Science Behind Music

The Science Behind Music That Can Increase Your Productivity

Want to be more productive? Learn about the new science behind music!

Distractions at work constantly compete for our attention and can distract us from our tasks at hand, ultimately disrupting our overall productivity.

So what’s one to do? Recently, scientists and researchers around the world have found that the type of music you listen to while you work can have a huge affect on your productivity. Here’s the science behind music and how it can make or break your productivity.

Studies from  the University of Birmingham, England, found that music is effective in raising efficiency in repetitive work. So for example, if you are mindlessly entering data into a spreadsheet add some music to make your task go by that much faster.

When it comes to tasks that require more concentration and focus, finding that perfect playlist is not as easy. But, here are some interesting facts and suggestions that can help you during those times.

Sounds of Nature

Researchers at Rensselaer Polytechnic Institute found that adding a natural element could boost your overall mood and focus. Sounds of nature can mask intelligible speech just as well as white noise. It can also enhance cognitive functioning, optimizing the ability to concentrate and lift your spirits. Researchers used a mountain stream sound in their study and discovered that it possessed enough randomness that it didn’t distract test subjects.

Songs That Make You Feel Good

Listening to music you like can make you feel better. Assistant professor in the music therapy program at the University of Miami, Teresa Lesiuk found that personal choice in music is important. Participants of the study who listened to music they enjoyed completed their tasks more quickly and came up with better ideas than those who didn’t.

“When you’re stressed, you might make a decision more hastily; you have a very narrow focus of attention,” Lesiuk told the New York Times. “When you’re in a positive mood, you’re able to take in more options.”

Songs You Like or Dislike

Researchers from Fu Jen Catholic University in Xinzhuang City, Taiwan, studied how a listener’s fondness for music affected their concentration levels. They concluded that background music influenced the listener’s attention. This influence has more to do with their fondness for the music than with type of music. Compared to situations without background music, the likelihood of background music affecting workers attention performance is likely to increase with the degree to which they like or dislike the music.

Songs Without Lyrics

Research from Cambridge Sound Management, found that music with lyrics forces us to shift focus from our work to figuring out what someone is saying. Speech distracts about 48% of office workers according to Cambridge’s 2008 study.
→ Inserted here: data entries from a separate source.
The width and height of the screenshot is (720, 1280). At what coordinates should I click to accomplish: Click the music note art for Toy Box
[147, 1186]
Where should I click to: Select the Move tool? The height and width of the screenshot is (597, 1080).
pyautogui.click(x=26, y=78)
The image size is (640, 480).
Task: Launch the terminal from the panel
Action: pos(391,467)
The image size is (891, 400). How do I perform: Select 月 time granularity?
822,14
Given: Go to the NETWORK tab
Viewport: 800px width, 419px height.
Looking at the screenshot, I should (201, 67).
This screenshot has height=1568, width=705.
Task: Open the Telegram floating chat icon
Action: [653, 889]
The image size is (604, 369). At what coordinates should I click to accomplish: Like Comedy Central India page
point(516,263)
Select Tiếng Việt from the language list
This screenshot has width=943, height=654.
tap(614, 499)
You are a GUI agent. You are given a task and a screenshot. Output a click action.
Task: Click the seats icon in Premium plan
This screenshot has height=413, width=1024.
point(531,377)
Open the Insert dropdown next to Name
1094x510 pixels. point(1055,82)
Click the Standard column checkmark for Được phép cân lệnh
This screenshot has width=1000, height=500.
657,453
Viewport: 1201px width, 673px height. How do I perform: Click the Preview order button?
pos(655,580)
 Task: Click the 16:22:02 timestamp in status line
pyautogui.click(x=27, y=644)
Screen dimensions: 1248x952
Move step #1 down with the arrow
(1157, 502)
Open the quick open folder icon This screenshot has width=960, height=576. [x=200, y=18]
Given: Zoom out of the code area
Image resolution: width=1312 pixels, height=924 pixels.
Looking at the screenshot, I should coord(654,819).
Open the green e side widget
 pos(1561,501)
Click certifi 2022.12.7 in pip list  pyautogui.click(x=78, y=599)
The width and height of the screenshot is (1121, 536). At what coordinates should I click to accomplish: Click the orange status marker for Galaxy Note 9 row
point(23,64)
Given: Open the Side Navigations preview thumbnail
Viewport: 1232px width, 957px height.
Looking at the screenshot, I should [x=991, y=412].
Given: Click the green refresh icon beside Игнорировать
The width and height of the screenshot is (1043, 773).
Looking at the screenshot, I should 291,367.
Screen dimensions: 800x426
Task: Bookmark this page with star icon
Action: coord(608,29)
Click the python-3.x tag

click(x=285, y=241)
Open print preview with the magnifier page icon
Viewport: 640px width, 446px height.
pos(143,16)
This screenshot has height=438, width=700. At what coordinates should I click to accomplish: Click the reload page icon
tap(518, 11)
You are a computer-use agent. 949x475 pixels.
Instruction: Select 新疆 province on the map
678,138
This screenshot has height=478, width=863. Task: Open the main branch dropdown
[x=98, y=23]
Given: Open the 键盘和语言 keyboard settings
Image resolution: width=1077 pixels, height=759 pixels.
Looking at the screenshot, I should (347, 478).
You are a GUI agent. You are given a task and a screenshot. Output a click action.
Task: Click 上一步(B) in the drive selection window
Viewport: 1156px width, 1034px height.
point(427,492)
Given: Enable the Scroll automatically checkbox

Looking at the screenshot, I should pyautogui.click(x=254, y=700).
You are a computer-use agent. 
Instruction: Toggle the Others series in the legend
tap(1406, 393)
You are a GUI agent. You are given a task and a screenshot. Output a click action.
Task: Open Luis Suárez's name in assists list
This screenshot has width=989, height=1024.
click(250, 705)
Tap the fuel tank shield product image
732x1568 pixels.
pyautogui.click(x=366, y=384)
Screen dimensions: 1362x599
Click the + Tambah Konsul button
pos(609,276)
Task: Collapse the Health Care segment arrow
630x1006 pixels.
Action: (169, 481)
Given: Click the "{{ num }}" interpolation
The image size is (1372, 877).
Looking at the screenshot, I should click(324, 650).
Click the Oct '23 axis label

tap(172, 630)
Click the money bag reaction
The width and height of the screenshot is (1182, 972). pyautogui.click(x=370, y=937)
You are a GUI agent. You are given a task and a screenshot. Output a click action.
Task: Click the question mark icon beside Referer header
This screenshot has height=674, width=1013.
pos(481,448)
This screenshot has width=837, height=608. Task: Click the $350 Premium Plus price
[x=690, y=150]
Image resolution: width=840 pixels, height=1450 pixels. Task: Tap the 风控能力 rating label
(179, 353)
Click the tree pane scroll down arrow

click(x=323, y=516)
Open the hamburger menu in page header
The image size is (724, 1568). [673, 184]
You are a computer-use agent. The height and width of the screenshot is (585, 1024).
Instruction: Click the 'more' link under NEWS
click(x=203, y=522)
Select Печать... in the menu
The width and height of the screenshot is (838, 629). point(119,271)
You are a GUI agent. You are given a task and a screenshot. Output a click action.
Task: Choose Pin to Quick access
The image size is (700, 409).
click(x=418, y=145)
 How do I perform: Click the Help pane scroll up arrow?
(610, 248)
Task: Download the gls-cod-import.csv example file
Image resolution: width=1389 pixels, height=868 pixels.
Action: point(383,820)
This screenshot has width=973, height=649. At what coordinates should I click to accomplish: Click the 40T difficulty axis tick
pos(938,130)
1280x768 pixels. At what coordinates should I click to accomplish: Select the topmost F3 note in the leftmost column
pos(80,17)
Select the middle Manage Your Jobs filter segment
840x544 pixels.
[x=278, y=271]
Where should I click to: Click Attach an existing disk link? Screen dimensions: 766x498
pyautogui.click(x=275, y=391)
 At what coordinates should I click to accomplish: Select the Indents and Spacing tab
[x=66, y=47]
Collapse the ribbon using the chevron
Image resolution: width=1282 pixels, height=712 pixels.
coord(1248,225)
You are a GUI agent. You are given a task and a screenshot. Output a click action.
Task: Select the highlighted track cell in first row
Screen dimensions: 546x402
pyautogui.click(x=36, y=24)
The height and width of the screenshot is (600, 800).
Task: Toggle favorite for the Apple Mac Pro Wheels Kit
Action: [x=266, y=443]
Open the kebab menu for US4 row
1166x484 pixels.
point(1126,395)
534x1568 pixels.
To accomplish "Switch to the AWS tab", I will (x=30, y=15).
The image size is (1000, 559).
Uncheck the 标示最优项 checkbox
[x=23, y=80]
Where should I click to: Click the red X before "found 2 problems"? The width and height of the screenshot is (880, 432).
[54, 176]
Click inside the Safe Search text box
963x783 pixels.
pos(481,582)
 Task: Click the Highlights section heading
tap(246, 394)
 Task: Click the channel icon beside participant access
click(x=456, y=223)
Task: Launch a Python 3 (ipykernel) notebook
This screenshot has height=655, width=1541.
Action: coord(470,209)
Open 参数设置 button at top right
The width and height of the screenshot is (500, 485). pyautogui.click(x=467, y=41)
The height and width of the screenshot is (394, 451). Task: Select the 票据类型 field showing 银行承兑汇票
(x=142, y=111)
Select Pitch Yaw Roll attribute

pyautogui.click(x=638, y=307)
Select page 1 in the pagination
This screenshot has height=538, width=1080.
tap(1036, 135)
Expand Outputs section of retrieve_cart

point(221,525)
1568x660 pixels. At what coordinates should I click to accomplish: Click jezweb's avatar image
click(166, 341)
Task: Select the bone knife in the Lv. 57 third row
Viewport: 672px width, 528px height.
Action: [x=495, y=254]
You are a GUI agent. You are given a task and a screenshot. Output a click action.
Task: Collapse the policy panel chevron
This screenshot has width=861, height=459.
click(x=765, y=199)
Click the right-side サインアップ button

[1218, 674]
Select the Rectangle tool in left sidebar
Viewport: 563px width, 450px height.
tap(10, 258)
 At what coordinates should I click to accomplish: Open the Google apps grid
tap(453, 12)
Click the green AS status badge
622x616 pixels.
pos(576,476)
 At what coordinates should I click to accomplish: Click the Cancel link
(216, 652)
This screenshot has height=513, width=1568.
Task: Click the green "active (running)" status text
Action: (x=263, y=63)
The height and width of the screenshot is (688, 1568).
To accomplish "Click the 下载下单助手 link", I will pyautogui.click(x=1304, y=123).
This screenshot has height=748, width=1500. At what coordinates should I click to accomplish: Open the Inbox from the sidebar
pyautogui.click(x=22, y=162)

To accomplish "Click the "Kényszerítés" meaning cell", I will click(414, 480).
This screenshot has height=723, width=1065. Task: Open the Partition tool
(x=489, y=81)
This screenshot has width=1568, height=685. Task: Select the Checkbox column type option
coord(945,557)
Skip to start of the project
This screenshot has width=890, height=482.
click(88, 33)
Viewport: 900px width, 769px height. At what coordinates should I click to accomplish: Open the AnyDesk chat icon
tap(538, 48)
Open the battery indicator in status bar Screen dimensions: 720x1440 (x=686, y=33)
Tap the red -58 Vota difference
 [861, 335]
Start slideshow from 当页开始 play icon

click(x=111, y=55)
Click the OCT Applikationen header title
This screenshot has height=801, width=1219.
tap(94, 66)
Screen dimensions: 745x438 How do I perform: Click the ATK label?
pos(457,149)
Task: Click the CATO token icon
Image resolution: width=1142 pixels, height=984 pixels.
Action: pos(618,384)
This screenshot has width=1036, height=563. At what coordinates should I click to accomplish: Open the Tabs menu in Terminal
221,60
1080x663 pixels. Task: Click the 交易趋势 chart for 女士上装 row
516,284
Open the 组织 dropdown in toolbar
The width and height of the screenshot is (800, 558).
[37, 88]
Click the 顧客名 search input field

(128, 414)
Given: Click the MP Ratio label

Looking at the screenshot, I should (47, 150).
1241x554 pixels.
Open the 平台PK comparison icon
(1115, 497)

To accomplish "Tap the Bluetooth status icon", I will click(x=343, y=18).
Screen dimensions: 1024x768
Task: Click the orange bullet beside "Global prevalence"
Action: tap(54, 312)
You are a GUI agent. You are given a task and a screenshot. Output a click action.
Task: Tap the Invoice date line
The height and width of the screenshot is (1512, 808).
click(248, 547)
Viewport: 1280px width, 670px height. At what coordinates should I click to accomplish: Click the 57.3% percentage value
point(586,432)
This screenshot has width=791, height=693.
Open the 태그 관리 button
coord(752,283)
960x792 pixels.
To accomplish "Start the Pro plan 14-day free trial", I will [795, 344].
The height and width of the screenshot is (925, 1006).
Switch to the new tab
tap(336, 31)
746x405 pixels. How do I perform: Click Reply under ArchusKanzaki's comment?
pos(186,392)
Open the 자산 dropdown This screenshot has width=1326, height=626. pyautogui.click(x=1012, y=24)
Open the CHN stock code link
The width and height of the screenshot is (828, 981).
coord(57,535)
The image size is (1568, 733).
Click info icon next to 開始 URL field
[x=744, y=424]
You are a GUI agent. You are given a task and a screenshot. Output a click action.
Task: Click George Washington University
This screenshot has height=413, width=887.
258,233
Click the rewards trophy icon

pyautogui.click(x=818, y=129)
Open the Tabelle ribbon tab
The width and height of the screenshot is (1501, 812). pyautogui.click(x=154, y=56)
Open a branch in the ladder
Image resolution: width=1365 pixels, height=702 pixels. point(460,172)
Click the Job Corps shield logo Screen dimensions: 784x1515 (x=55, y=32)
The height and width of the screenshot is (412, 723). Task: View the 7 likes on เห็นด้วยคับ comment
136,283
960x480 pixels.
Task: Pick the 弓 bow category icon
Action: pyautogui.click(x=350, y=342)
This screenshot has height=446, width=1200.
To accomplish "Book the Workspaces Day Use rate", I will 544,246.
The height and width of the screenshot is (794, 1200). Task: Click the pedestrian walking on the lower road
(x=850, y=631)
Songs With a Specific Tempo

Music tempo can have varying affects on your arousal. Canadian researchers found subjects performed better on IQ tests while listening to up-tempo music. If your work requires you to be more upbeat, try listening to music that matches this tempo. Baroque music, for example, is a popular choice for many needing to get work done.

In fact, in a small study by researchers at the University of Maryland in Baltimore, Harbor Hospital in Baltimore, and the University of Pennsylvania Health System in Philadelphia, the radiologists they studied reported an improvement in their work and mood when they listened to baroque music.

Another study by researchers from BMS College of Engineering in Bangalore, Malaysia, reported that their subjects showed a dramatic reduction in feelings of stress and an increased sense of physical relaxation when they listened to music that played around 60 beats per minute.

Songs Played at Medium Volume Increase Creativity

Researchers from the University of Illinois at Urbana-Champaign, the University of British Columbia, Vancouver, and the University of Virginia, Charlottesville, found that moderate to medium noise levels are ideal for creative thinking. While both high and moderate noise levels have been found to open people’s minds to more abstract thinking, high noise levels decrease the brain’s ability to process information. So try listening to your music at a moderate volume level and see if it makes a difference for you.

Music and the Masses

Though these studios are based around worker’s productivity, we must also consider how music affects our customers. If you are playing background music in your waiting room, your retail shop or restaurant take these scientific findings into consideration as well. How do you want your customers to feel? Energized, excited, or relaxed? Studies also prove that music affects consumer buying behavior and perception. So make sure your music is fitting for your brand, culture and environment.